* [Provided entries]
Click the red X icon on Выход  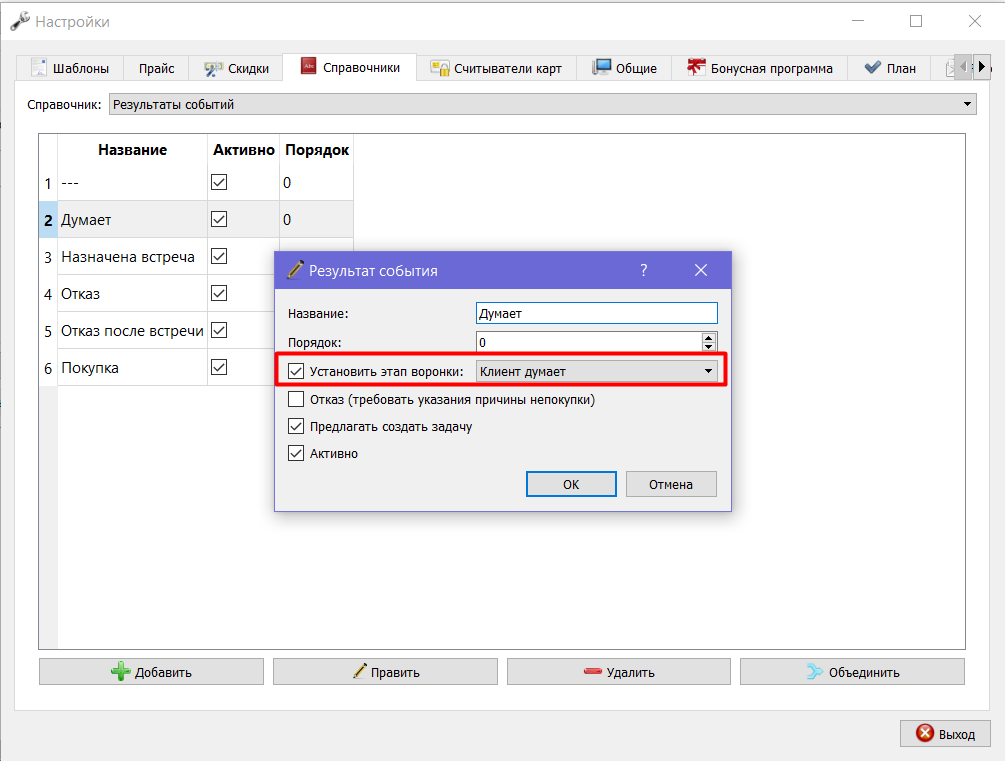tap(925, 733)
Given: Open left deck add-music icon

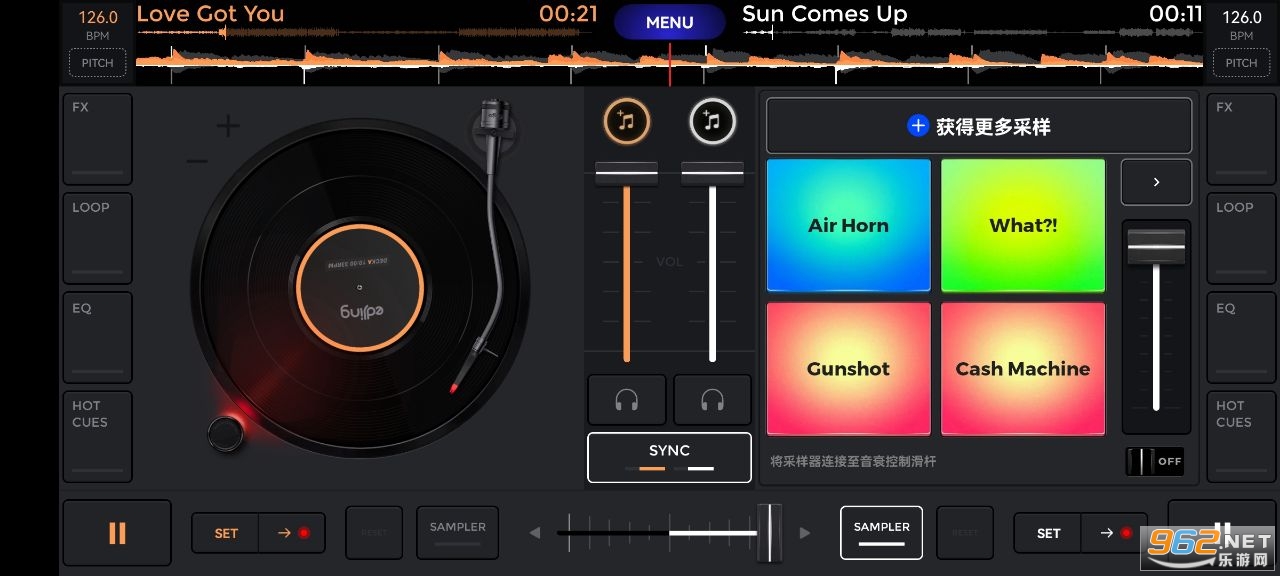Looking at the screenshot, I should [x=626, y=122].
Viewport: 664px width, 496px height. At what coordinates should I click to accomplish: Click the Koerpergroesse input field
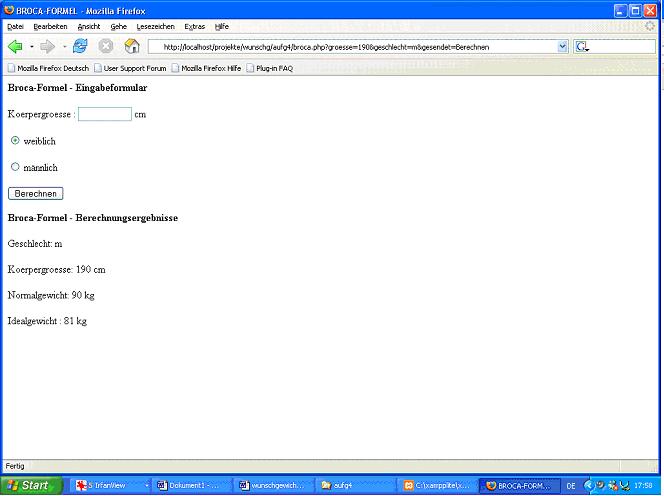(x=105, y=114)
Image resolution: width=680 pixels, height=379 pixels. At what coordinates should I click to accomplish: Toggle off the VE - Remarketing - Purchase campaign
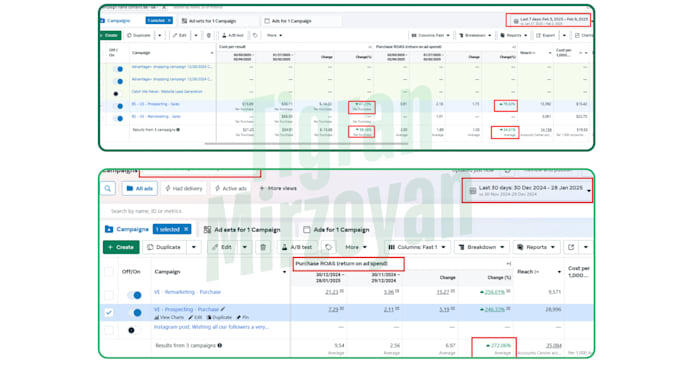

* [Task directions]
The range to print runs from the line with "Given: Open left deck add-music icon" through the last line of the entries, both included; keep it exact and skip the pictures.

* [Solved problem]
Given: Open left deck add-music icon

Looking at the screenshot, I should [x=626, y=122].
Viewport: 664px width, 496px height. At what coordinates should I click to accomplish: Click the Koerpergroesse input field
(x=105, y=114)
Image resolution: width=680 pixels, height=379 pixels. At what coordinates should I click to accomplish: Toggle off the VE - Remarketing - Purchase campaign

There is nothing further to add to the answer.